Copiei esta notícia do sítio da RBA porque me parece muito peculiar. Ao abrir, o título diz: tractor volta a matar. Não sabia eu que os tractores agora tinham características humanas....e também não sabia que matavam...Estamos, portanto, perante um caso de personificação que, a meu ver, não é intencional, parte antes da ignorância do português,

Depois, para além dos erros ao nível da construção frásica e dos erros ortográficos, a notícia transmite ainda que o acidente ocorreu ontem à tarde, mas ficamos sem saber se ontem é mesmo ontem ou se será anteontem...Se a notícia for lida amanhã, o ontem é hoje, certo? Pedimos mais clareza e objectividade. 

Pormenores do acidente:

"o caminho é muito inclinado e o veículo terá, inexplicavelmente, começado a andar para trás".

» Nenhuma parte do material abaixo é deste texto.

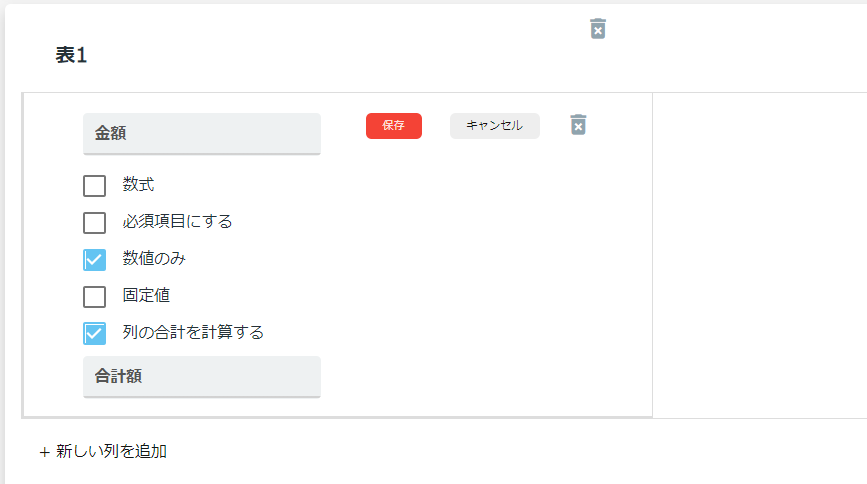Click the 数式 label text

pos(138,184)
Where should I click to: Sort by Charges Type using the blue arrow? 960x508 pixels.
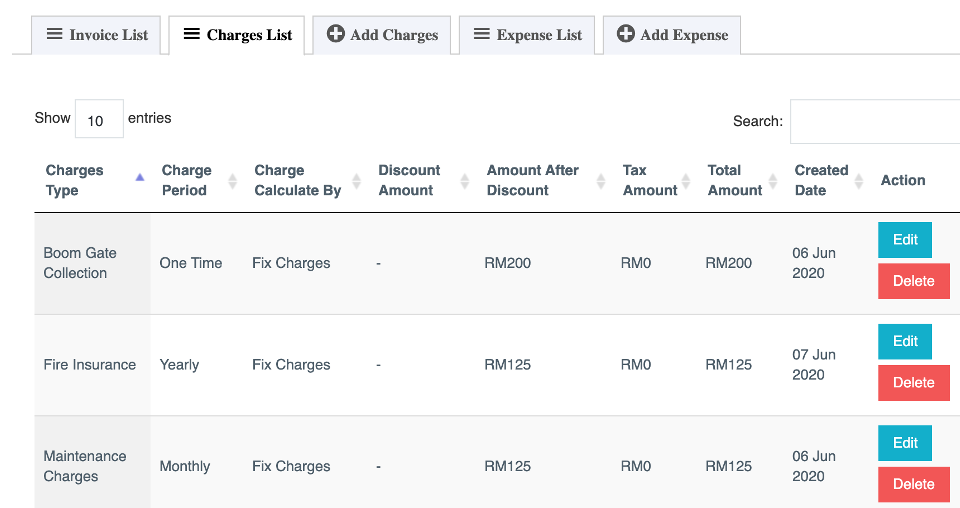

O veículo, não só é um assassino como toma decisões...Mas vamos lá ver, então o caminho é inclinado, ok, e o tractor ia a subir ou a descer? é que se ia a subir, o mais provável é que o condutor não tenha conseguido arrancar. Mas se ia a descer, teve que meter macha atrás, digo eu... 

Portanto, mais um acidente agrícola. Causas: ser humano, obviamente.

Desde o ano passado que o Governo Civil de Bragança tem vindo a alertar para a necessidade de tormar precauções no manejo de máquinas agrícolas.

Em 2006, no distrito de Bragança houve o registo de 14 mortes resultantes de acidentes com máquinas agrícolas. Um estudo, elaborado pelo Governo Civil, permitiu conhecer a realidade e estabelecer o perfil dos condutores que já tiveram acidentes. São normalmente agricultores com uma média avançada de idade, entre os 70 e os 79 anos, dos quais 75% das vítimas mortais não tinham carta específica de condução de máquinas agrícolas e a maioria não são agricultores a tempo inteiro. Só 25% das vítimas tinham carta de condução específica. Por norma, as condições de segurança não estão criadas nas máquinas acidentadas, já em estado obsoleto em virtude dos anos a mais que levam de trabalho acumulado. O facilitismo é a grande causa dos acidentes. Aliás, o estudo avança que os próprios tractoristas reconhecem a incúria, nomeadamente com pessoas mais velhas e até com crianças a quem muitas vezes se entrega o volante de um tractor.

Vamos lá a ser mais claros e concisos, pessoal do jornalismo??? É que este tipo de notícias em nada contribui para aquele que deve ser o principal papel dos órgãos de comunicação social: informar com verdade.